Mientras el pueblo andaba revolucionado, cobrando o pagando apuestas en el canódromo judicial según cuán destrozada hubiera quedado cada liebre mecánica, absorto ante el culebrón de novias, exnovias, hijos no queridos, feos y egos de bar de facultad tratados a la venezolana por los galanes de nuestra extrema izquierda, todo efímero, algo relevante de verdad pasó y nadie se ha enterado. El miércoles 8 de febrero, un temporal de aire tumbó el gigantesco cactus del claustro del monasterio de Santo Espíritu de Gilet. Mi niñez con él. Yo esperaba que la muerte de la famosa planta suculenta del Perú, nuestro ciprés de Silos, hubiera merecido portada en los diarios pero, una vez más, me equivoqué. A la prensa le alarma que ningún miembro del tripartito reconozca que el referéndum independentista catalán es un freno al corredor mediterráneo, una obviedad, más que el derrumbe del mítico cactus de 120 años. A mí, ya no. Doy por sabido que la huerta valenciana da papanatas como monos ingleses el peñón de Gibraltar. Soy más viejo que los periódicos.

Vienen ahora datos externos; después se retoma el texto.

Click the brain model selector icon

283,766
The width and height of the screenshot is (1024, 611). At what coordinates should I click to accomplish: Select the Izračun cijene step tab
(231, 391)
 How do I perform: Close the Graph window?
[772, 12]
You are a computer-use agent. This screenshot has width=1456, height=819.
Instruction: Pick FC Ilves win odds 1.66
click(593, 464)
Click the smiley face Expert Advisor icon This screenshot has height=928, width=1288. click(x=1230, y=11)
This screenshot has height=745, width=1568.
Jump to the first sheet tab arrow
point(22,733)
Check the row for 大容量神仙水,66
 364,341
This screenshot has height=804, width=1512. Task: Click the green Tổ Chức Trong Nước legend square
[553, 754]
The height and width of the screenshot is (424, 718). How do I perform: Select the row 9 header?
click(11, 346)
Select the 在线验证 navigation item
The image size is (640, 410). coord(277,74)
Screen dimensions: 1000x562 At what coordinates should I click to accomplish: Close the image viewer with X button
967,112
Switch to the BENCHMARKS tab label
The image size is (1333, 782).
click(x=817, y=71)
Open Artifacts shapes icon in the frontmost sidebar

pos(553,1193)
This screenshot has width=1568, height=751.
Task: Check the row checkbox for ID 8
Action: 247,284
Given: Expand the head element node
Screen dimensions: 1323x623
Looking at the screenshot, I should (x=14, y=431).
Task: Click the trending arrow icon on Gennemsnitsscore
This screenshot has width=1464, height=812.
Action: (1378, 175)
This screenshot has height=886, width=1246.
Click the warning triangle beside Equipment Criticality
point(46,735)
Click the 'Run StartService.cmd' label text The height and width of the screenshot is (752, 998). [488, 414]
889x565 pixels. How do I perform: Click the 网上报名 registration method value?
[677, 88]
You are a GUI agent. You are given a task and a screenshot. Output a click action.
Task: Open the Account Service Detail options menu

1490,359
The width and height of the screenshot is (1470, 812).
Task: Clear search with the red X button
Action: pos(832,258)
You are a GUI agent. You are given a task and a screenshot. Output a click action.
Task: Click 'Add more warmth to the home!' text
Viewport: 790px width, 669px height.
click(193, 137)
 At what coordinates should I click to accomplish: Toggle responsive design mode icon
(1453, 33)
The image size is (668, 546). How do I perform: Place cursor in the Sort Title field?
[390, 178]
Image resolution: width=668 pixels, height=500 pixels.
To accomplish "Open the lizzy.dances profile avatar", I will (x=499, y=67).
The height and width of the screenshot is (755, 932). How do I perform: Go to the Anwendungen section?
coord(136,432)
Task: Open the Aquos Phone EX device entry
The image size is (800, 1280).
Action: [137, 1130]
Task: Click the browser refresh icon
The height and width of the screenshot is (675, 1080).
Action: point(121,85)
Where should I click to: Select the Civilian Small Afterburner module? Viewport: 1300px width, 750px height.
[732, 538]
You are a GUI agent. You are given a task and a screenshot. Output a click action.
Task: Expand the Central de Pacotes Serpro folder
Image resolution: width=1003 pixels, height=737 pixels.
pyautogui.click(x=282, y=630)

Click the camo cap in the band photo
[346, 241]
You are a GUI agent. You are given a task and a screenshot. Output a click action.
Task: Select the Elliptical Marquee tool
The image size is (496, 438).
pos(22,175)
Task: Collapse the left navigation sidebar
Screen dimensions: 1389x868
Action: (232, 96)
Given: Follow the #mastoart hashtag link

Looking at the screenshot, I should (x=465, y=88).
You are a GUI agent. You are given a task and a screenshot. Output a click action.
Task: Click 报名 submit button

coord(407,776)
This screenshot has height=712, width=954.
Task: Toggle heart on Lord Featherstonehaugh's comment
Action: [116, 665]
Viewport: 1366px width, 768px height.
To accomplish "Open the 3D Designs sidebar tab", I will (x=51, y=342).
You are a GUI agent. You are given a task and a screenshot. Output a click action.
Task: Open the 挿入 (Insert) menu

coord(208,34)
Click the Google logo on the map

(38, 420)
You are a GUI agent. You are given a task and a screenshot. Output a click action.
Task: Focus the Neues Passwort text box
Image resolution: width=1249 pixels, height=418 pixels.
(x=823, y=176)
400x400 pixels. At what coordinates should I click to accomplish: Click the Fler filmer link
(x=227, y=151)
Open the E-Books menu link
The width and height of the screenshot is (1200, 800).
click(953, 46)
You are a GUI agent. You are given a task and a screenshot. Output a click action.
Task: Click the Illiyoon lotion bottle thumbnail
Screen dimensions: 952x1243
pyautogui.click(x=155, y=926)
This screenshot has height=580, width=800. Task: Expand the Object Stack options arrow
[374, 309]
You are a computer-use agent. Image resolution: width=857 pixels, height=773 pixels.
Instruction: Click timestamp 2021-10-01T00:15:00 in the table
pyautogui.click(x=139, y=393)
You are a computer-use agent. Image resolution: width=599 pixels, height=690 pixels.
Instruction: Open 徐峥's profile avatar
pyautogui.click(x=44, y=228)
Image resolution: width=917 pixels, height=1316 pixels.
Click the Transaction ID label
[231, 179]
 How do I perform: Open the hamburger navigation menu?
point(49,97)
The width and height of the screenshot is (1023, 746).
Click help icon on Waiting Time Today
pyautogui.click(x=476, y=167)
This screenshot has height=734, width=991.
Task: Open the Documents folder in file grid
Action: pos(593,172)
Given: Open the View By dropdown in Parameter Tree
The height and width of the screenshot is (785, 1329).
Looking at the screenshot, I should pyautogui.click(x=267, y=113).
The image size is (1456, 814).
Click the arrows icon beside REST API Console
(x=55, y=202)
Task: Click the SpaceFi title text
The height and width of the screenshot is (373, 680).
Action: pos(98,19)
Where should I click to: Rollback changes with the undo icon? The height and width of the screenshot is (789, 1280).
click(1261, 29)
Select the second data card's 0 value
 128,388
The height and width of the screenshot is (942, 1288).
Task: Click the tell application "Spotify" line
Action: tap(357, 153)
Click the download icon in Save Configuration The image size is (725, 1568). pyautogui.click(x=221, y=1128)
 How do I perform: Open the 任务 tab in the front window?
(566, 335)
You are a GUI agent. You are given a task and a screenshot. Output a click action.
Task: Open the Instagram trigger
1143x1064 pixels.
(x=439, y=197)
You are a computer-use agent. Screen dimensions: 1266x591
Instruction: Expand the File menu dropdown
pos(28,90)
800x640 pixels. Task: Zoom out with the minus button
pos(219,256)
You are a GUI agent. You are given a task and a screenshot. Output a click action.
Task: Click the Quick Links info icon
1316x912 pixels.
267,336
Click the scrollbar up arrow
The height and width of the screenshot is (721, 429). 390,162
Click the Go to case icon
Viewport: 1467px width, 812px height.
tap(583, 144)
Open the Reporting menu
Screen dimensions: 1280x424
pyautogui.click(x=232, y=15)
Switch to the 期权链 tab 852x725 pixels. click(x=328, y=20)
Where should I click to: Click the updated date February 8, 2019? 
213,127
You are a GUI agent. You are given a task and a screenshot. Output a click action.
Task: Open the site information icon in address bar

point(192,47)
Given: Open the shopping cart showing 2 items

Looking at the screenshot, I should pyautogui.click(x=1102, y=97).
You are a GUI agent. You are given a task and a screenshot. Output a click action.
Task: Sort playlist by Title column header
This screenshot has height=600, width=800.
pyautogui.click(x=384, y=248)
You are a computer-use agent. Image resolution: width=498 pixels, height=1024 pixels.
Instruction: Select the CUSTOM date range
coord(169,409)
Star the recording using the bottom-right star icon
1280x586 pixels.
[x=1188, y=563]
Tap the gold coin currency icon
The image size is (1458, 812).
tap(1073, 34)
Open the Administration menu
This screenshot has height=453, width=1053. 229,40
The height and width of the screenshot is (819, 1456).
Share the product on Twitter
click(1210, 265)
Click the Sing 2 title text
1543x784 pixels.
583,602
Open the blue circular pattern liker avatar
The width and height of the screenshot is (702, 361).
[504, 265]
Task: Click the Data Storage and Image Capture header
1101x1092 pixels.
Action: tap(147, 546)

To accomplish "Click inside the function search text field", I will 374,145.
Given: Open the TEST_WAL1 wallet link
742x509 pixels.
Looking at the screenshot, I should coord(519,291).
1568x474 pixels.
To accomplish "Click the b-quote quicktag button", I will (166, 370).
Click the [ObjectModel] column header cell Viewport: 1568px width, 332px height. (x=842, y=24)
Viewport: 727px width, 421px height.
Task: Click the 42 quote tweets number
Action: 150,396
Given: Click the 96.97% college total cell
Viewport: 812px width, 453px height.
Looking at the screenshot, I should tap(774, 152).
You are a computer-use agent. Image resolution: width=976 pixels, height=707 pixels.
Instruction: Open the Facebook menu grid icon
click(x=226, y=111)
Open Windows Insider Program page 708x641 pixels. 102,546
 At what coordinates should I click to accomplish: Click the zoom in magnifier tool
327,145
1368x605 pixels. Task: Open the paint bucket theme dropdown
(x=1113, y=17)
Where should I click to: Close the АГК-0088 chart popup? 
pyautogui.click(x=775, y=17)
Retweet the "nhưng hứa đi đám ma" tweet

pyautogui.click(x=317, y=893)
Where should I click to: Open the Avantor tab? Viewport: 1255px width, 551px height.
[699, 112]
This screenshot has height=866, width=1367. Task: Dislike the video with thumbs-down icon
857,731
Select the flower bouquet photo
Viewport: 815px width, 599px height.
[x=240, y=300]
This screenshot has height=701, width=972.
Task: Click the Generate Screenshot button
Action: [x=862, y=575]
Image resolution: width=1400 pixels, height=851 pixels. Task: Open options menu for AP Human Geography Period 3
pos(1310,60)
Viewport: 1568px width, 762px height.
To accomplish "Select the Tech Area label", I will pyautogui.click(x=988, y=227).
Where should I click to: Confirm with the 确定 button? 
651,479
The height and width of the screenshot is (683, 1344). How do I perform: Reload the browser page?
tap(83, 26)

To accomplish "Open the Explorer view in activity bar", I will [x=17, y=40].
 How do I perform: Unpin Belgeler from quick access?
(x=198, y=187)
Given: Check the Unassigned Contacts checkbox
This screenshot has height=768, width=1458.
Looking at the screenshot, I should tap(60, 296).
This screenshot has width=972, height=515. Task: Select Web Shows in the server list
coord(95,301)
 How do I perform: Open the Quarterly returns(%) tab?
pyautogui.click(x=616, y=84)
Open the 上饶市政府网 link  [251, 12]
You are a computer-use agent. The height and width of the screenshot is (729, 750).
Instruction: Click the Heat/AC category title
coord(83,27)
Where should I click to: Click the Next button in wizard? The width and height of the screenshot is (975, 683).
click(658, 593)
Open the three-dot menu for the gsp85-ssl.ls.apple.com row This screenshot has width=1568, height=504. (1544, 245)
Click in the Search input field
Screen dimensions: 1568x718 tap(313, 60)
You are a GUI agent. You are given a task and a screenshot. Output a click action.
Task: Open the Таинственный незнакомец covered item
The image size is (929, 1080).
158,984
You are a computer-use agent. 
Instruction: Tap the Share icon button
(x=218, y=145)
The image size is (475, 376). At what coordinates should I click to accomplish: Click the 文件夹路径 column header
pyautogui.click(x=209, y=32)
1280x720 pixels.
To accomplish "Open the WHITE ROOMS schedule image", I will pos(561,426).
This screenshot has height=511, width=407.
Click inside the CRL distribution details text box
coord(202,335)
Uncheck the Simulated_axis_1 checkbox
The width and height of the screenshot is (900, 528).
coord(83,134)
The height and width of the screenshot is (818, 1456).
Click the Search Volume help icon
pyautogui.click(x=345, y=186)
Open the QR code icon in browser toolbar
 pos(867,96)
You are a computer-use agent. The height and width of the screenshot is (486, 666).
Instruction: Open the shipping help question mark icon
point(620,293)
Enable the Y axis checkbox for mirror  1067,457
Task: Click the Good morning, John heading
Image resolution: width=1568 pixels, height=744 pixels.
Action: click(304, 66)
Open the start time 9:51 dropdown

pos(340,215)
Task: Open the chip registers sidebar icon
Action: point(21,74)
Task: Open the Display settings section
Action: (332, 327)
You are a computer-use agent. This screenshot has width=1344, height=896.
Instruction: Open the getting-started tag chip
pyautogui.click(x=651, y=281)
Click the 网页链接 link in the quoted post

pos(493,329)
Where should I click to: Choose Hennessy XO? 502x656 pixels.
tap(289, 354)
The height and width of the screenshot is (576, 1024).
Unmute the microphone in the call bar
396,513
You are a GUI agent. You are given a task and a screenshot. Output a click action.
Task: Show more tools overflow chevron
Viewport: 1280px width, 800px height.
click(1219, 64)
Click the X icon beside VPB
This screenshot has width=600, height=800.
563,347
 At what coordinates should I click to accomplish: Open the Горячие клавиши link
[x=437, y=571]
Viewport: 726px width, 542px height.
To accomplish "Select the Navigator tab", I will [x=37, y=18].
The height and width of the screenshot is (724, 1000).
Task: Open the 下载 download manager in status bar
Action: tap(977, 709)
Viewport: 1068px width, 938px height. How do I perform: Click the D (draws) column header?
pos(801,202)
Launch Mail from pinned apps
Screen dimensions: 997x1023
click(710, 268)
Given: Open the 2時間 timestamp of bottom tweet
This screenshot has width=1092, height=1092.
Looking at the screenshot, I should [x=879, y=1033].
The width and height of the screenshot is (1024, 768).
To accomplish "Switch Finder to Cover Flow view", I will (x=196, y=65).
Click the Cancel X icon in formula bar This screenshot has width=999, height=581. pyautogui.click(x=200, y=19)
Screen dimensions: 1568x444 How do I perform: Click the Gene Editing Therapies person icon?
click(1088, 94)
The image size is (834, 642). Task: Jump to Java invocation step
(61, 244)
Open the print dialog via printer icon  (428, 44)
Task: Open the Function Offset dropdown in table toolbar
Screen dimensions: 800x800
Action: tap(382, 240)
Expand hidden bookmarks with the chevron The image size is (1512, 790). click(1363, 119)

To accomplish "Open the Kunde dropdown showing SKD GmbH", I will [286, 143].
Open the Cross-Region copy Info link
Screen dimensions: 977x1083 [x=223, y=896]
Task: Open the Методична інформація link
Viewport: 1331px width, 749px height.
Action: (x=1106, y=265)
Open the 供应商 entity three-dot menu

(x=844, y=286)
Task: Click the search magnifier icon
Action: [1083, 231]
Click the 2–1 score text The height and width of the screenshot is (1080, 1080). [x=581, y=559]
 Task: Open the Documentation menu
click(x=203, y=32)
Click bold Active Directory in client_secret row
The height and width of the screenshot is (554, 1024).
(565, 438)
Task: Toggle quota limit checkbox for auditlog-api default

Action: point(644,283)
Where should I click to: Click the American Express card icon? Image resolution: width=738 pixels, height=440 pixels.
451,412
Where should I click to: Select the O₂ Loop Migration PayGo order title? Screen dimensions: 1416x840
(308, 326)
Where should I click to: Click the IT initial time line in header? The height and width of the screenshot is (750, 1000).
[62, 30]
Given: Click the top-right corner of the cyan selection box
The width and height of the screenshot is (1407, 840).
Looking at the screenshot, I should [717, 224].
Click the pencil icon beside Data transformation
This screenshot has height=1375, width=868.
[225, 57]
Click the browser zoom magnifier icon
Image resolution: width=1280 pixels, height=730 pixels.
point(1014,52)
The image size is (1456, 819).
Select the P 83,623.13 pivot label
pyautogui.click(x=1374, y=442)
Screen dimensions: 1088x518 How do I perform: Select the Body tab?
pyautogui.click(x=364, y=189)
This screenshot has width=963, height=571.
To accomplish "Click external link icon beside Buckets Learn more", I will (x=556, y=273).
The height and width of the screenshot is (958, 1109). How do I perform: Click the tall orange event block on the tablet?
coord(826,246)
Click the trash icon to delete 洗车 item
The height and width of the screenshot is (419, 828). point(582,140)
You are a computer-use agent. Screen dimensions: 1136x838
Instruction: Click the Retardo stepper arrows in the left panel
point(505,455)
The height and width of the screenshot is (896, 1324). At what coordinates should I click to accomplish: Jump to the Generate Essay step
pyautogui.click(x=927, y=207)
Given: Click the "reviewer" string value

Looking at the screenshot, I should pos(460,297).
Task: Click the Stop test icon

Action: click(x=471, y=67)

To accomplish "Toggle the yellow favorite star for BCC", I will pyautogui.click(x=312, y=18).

En mi colegio las excursiones siempre fueron al merendero de Santo Espíritu. Allí nos soltaban con un bocadillo de atún sin aceitunas y echábamos el día entre pino y pino. Y comprábamos navajitas y llaveros 'Recuerdo de Gilet'. Una cruz en lo alto del monte con su leyenda sobre una niña muerta, el pequeño cementerio de frailes medio abandonado y aquel cactus descomunal, sembraban de misterio nuestras correrías con un palo como espada. Luego nos alojaron en el monasterio para unas convivencias. Yo tenía ya trece años, mis gafas de culo de vaso y me enamoré de una chica de la que sólo recuerdo que se llamaba Victoria. Como mi madre, claro. Ella creo que ni me vio.

A varias generaciones de valencianos Santo Espíritu nos evoca botellas de Fanta de cristal, cantimploras forradas de paño verde, monedas de 25 pesetas y amigos para toda la vida. Una infancia perdida sin remedio. Desdichado de mí, empiezo a comprender la historia en la que floto. Con el cactus de Santo Espíritu el viento se lleva más Valencia sentimental de la que Ribó puede destrozar en cuatro años. Bueno, no. Tanta, no.